With its tangle of pipes and pumps leading to a metal pot the size of a five-storey building, Japan’s JT-60SA machine looks to the untrained eye like a contraption from 1970s sci-fi.

But inside it is a doughnut-shaped vessel where experiments done at millions of degrees could help unlock a carbon-free, inexhaustible and safe power source for the future: nuclear fusion.

“Fusion energy, the power behind the Sun and the stars, has been a great prize for energy research for decades, ever since it was first attempted in the 1950s and 60s to find some way to reproduce this power of the Sun here on Earth,” project leader Sam Davis told AFP on a recent tour.

“Not only is (fusion) free from greenhouse gases and free from long-lived nuclear waste, but it’s compact, doesn’t cover the whole landscape, and can generate industrially useful quantities of power,” the British-German engineer said.

Unlike fission, the technique currently used in nuclear power plants, fusion involves combining two atomic nuclei instead of splitting one, generating vast amounts of energy.

The process is safe and there are no nasty by-products like fissile material for a nuclear weapon or hazardous radioactive waste that takes thousands of years to degrade, its proponents say.

Swirling plasma

Taking 15 years to build in Naka, northeast of Tokyo, the JT-60SA is 15.5 metres (51 feet) tall and 13.7 metres (45 feet) wide, comprising a so-called tokamak vessel able to contain swirling plasma heated to millions of degrees.

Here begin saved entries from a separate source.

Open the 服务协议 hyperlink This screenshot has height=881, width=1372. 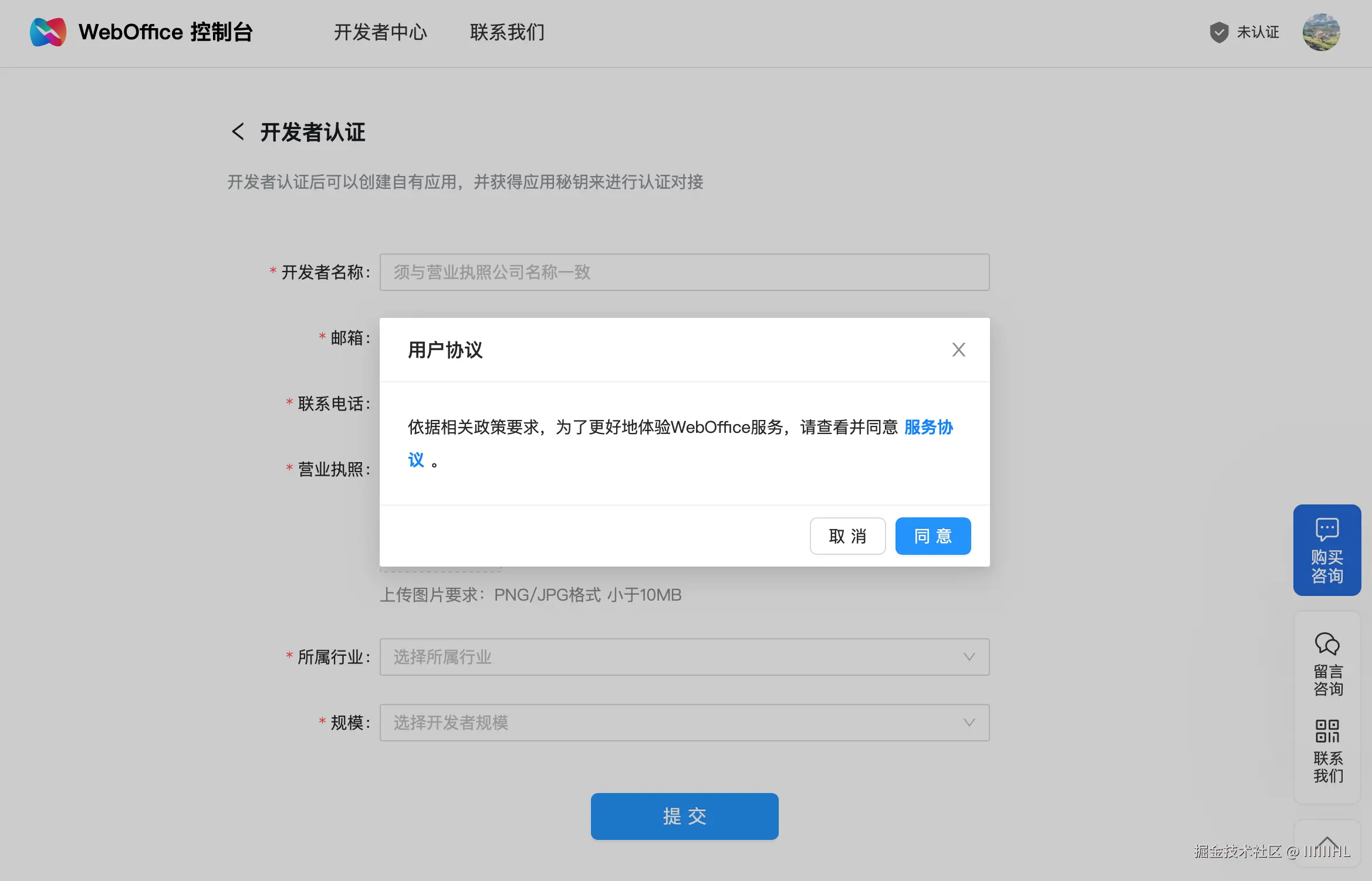[928, 427]
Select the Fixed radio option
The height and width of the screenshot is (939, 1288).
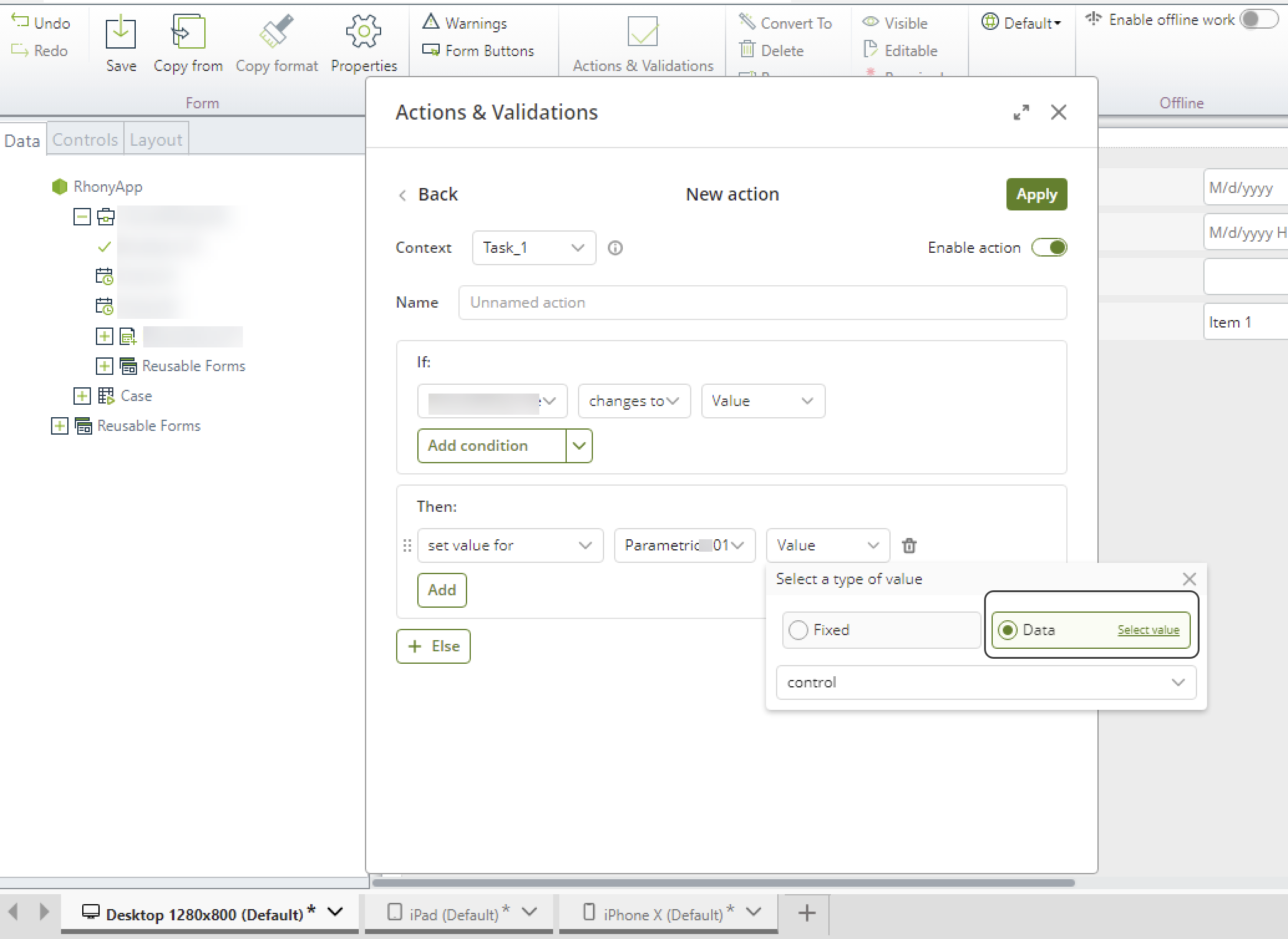tap(798, 630)
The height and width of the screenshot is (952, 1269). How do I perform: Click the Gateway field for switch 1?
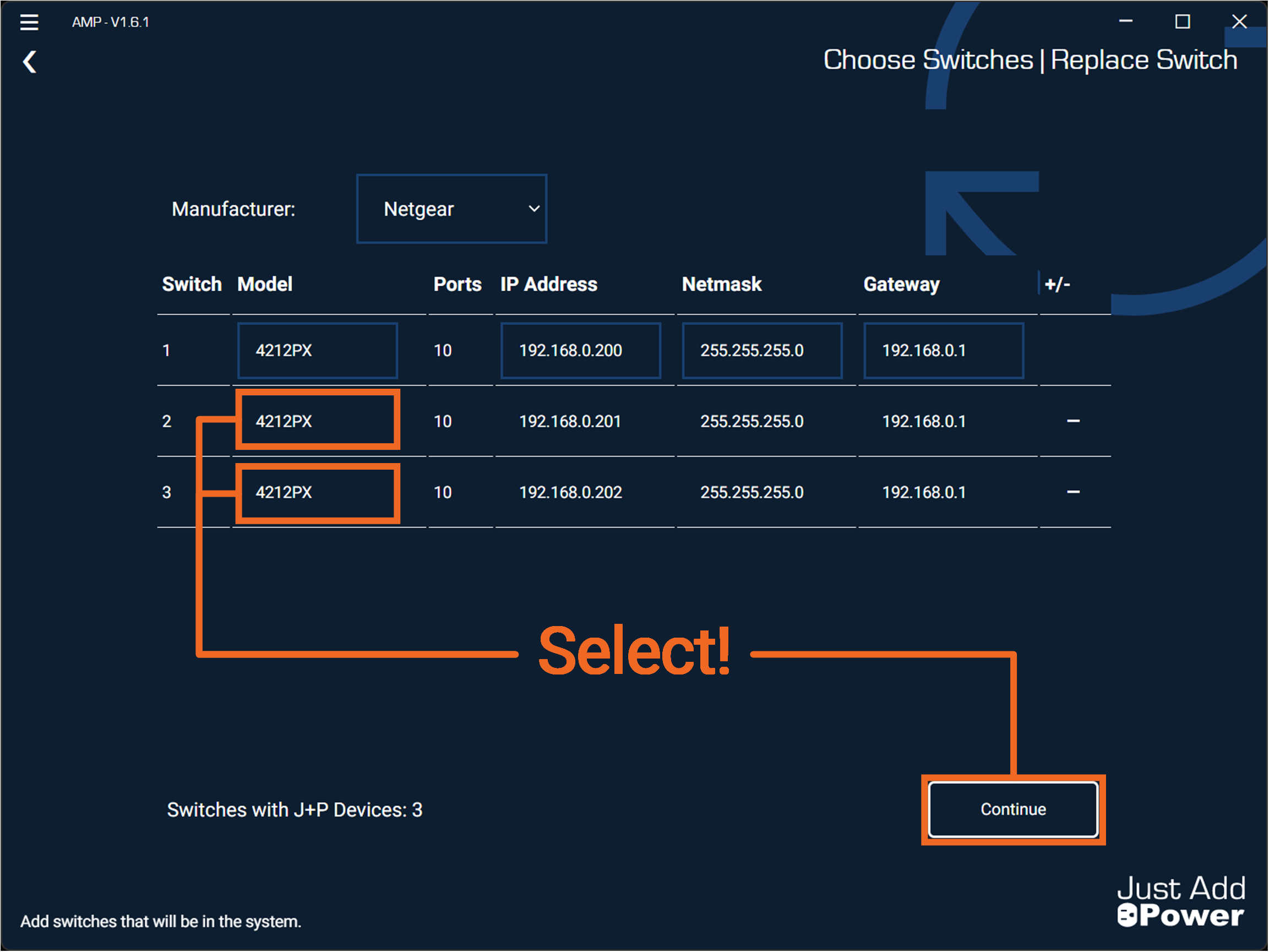[x=943, y=351]
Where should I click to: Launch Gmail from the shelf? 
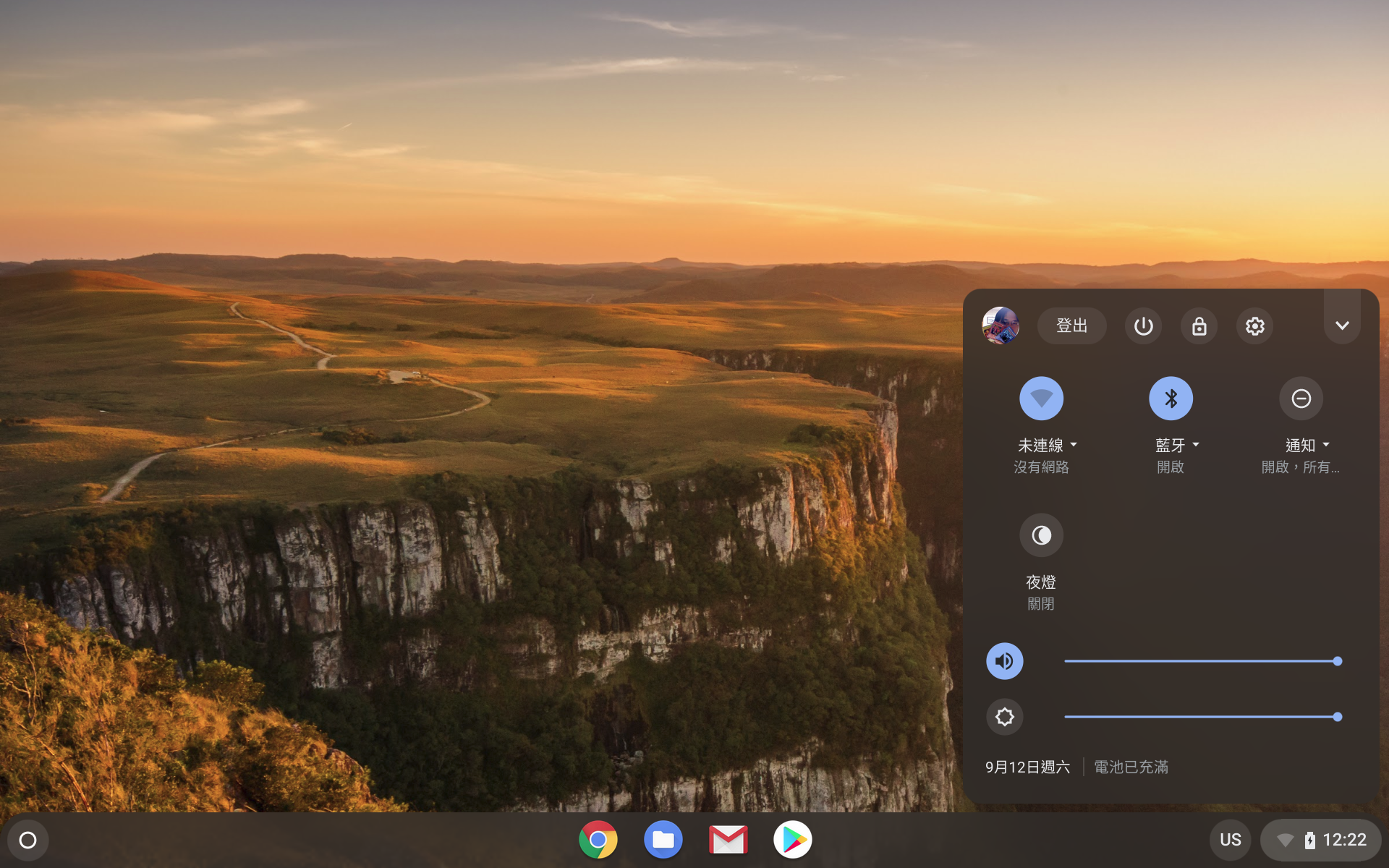728,840
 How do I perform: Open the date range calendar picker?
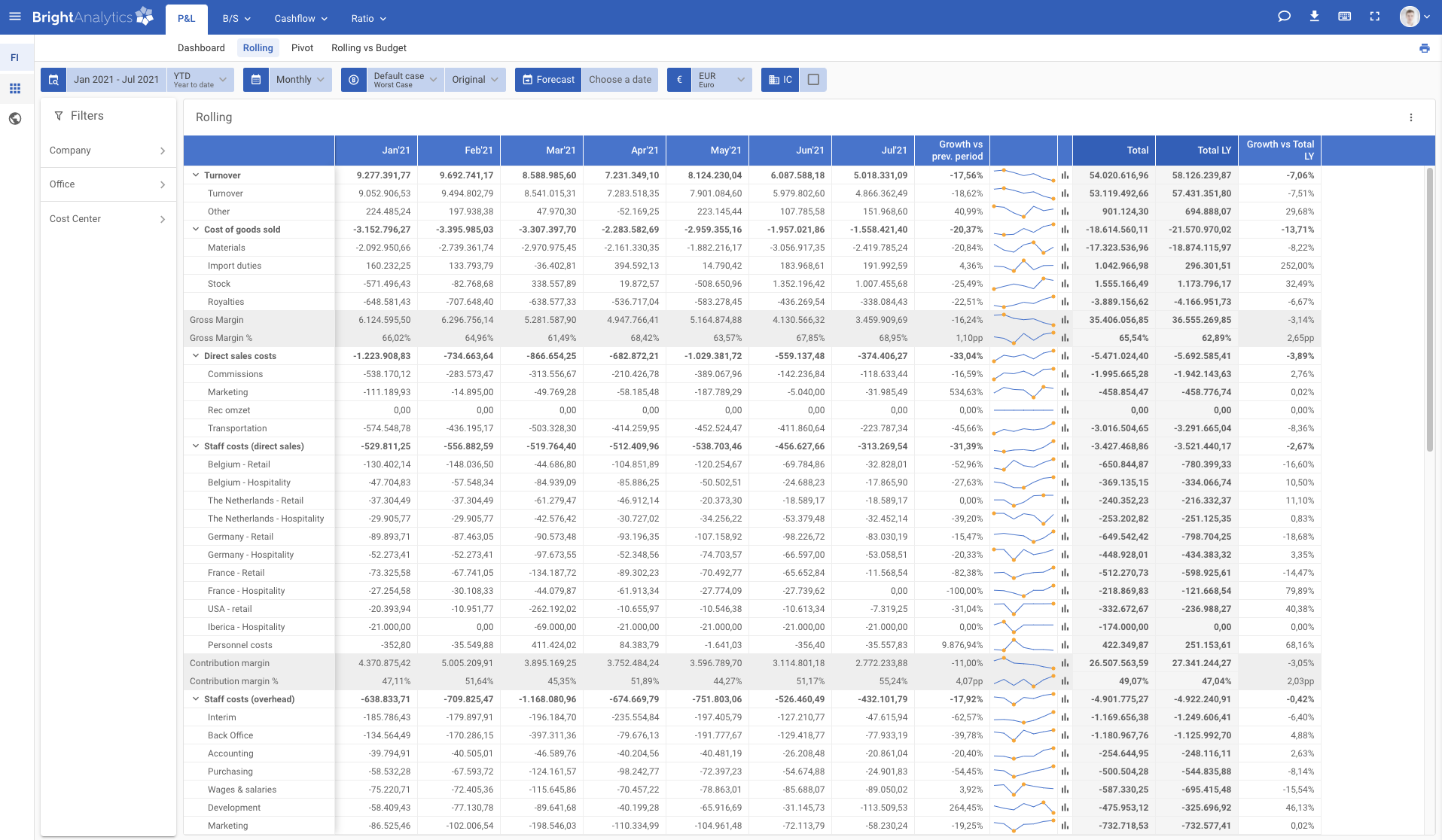point(53,79)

Inside the facility, which was inaugurated in December, the aim is to get nuclei of hydrogen isotopes to fuse into an atom of helium, releasing energy, and mimicking the process that takes place inside the Sun and stars.

“With only one gram (0.04 ounces) of a mixed fuel… we can obtain an energy equivalent to eight tonnes of oil,” said Takahiro Suzuki, deputy project manager for the Japan side of the joint project with the European Union.

But despite decades of efforts, the technology remains in its infancy and is very expensive.

Currently the largest such facility in operation, the JT-60SA is the little brother and guinea pig of the International Thermonuclear Experimental Reactor (ITER) being built in France.

According to media reports, ITER — a project run by six countries and the European Union — is years behind schedule and could end up costing as much as 40 billion euros ($42.3 billion), far more than first projected.

The holy grail of both projects, as well as others around the world, is to develop technology that releases more energy than is needed to fuel it — and at a large scale and for a sustained period.

The feat of “net energy gain” was managed in December 2022 at the National Ignition Facility at Lawrence Livermore National Laboratory in the United States, home to the world’s largest laser.

‘Flash in a can’

But the US facility uses a different method from ITER and the JT-60SA known as inertial confinement fusion, in which high-energy lasers are directed simultaneously into a thimble-sized cylinder containing hydrogen.

“Magnetic confinement, and in particular, tokamaks, of the kind that JT-60SA is, are much more applicable to running a steady state power plant, to steady energy production as we would need,” Davis said.

“This is not just a flash in a can.”

But with the world record set by China for heating plasma to the required temperature — 120 million degrees Celsius (216 million degrees Fahrenheit) — currently just 101 seconds, there is still a long path ahead.

“Nuclear fusion can certainly contribute to a future energy mix. Exactly on what timescale is very hard to say. It will come down ultimately to how much is invested in the field (and) how much society wants to pursue this as a solution,” Davis said.